College/School/Department

Department of Biological Sciences

Program

Biology

First Advisor

J. Andrew Berglund

Committee Members

Dr. Morgan Sammons, Dr. Elise Vogt

Keywords

Trinucleotide Expansion, DM1, FECD, RNA Toxicity, Alternative Splicing, Bioinformatics

Subject Categories

Bioinformatics | Biology | Diseases

Abstract

Myotonic dystrophy type 1 (DM1) is an autosomal dominant form of muscular dystrophy, and it is the most common form of adult-onset muscular dystrophy. The disease is the result of CTG trinucleotide repeats (TNR) in the 3’UTR of the dystrophia myotonica protein kinase (DMPK) gene. This produces toxic RNA hairpin structures by CUG repeat expansions that sequester proteins–most relevantly muscleblind-like 1 (MBNL)–that regulate alternative RNA splicing. The missplicing of a wide variety of genes results in the symptoms such as myotonia (rigidity of the muscles), atrophy, and cardiac failure.

Fuchs’ Endothelial Corneal Dystrophy (FECD) is characterized by progressive loss and dysfunction of corneal endothelial cells.
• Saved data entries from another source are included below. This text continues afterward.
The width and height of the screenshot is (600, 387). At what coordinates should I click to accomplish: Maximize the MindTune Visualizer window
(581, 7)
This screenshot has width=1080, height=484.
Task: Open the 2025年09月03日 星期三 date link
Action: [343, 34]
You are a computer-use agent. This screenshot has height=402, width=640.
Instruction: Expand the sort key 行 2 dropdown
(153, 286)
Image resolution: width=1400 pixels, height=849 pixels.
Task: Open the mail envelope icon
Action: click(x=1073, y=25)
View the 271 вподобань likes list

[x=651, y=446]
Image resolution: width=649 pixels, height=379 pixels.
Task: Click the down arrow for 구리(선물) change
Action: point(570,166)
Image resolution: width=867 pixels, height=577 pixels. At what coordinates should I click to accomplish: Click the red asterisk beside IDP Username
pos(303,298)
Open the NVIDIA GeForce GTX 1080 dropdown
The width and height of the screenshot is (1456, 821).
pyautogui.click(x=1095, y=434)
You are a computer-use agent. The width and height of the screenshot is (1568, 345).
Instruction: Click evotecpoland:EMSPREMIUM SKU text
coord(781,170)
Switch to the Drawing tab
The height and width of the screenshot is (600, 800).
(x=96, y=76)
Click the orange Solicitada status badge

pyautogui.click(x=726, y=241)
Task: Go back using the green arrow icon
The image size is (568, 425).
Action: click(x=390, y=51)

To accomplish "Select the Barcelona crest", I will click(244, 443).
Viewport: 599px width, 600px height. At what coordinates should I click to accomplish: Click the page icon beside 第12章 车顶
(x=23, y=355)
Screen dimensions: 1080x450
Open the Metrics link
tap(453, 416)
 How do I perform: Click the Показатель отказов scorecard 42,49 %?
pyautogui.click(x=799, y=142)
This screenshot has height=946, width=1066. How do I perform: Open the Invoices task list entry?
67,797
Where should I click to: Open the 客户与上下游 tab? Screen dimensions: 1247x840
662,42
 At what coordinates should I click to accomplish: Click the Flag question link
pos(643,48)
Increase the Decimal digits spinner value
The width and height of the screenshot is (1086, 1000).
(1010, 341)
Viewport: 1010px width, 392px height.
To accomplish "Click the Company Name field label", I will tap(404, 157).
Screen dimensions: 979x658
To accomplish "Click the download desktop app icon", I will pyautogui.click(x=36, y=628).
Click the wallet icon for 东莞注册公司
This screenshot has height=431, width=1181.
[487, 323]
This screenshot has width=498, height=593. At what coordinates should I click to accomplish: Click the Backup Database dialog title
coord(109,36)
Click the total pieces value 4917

There are two indistinguishable (relative to the clinical setting) subsets of the disease. One is caused by a CTG TNR within the transcription factor 4 (TCF4) gene or, less commonly, within the DMPK gene in the same 3’UTR as seen in DM1. The other subset of the disease lacks the CTG TNR. For our study we focused on the later-onset form of the disease caused by the CTG TNR.

Our study aimed to identify shared splicing abnormalities between DM1 and FECD on the grounds that they are both repeat expansion disorders. While several previous studies suggest downstream effects common in both diseases, none have directly performed a comparative analysis of the effects.

We performed an analysis of alternative splicing to identify shared molecular features between DM1 and FECD. Based on the known role of MBNL1 in both disorders, we hypothesized that dysregulated splicing would affect pathways related to development, cellular regeneration, and stress response; processes commonly implicated in dystrophic pathology.

We computationally analyzed tissue samples from two datasets of FECD corneas, tibialis anterior DM1 (TA DM1), and frontal cortex data from DM1. We identified a list of recurring v splicing events that appeared in all four of the datasets, performing gene ontology analysis to identify the shared cellular processes associated with the aberrantly spliced genes. We identified a set of recurring genes that appeared in all four datasets and three tissue types, suggesting common spliceopathic mechanisms and downstream effects in key cellular processes.

License

Creative Commons Attribution 4.0 International License
This work is licensed under a Creative Commons Attribution 4.0 International License.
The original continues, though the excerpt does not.